Predicting Stock Market Crash with Bayesian Generalised Pareto Regression
Abstract
This paper develops a Bayesian Generalised Pareto Regression (GPR) model to forecast extreme losses in Indian equity markets, with a focus on the Nifty 50 index. Extreme negative returns, though rare, can cause significant financial disruption, and accurate modelling of such events is essential for effective risk management. Traditional Generalised Pareto Distribution (GPD) models often ignore market conditions; in contrast, our framework links the scale parameter to covariates using a log-linear function, allowing tail risk to respond dynamically to market volatility. We examine four prior choices for Bayesian regularisation of regression coefficients: Cauchy, Lasso (Laplace), Ridge (Gaussian), and Zellner's g-prior. Simulation results suggest that the Cauchy prior delivers the best trade-off between predictive accuracy and model simplicity, achieving the lowest RMSE, AIC, and BIC values. Empirically, we apply the model to large negative returns (exceeding 5%) in the Nifty 50 index. Volatility measures from the Nifty 50, S&P 500, and gold are used as covariates to capture both domestic and global risk drivers.

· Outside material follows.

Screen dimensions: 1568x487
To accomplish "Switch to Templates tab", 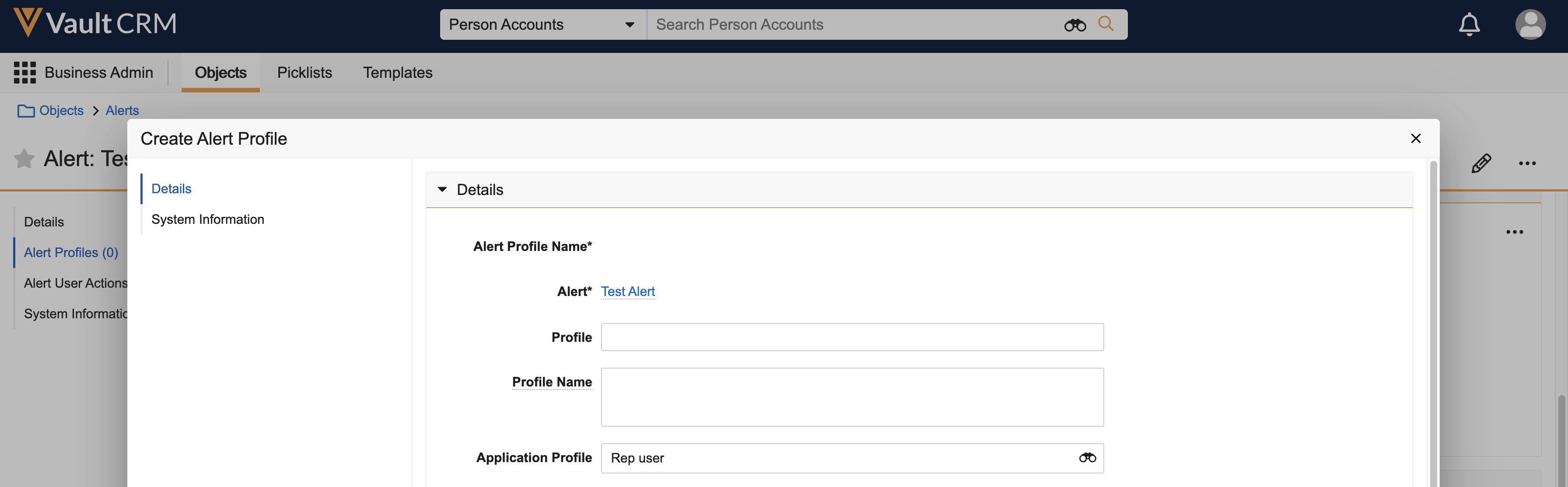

Our findings show that tail risk increases significantly with higher market volatility. In particular, both S&P 500 and gold volatilities contribute meaningfully to crash prediction, highlighting global spillover and flight-to-safety effects. The proposed GPR model offers a robust and interpretable approach for tail risk forecasting in emerging markets. It improves upon traditional EVT-based models by incorporating real-time financial indicators, making it useful for practitioners, policymakers, and financial regulators concerned with systemic risk and stress testing.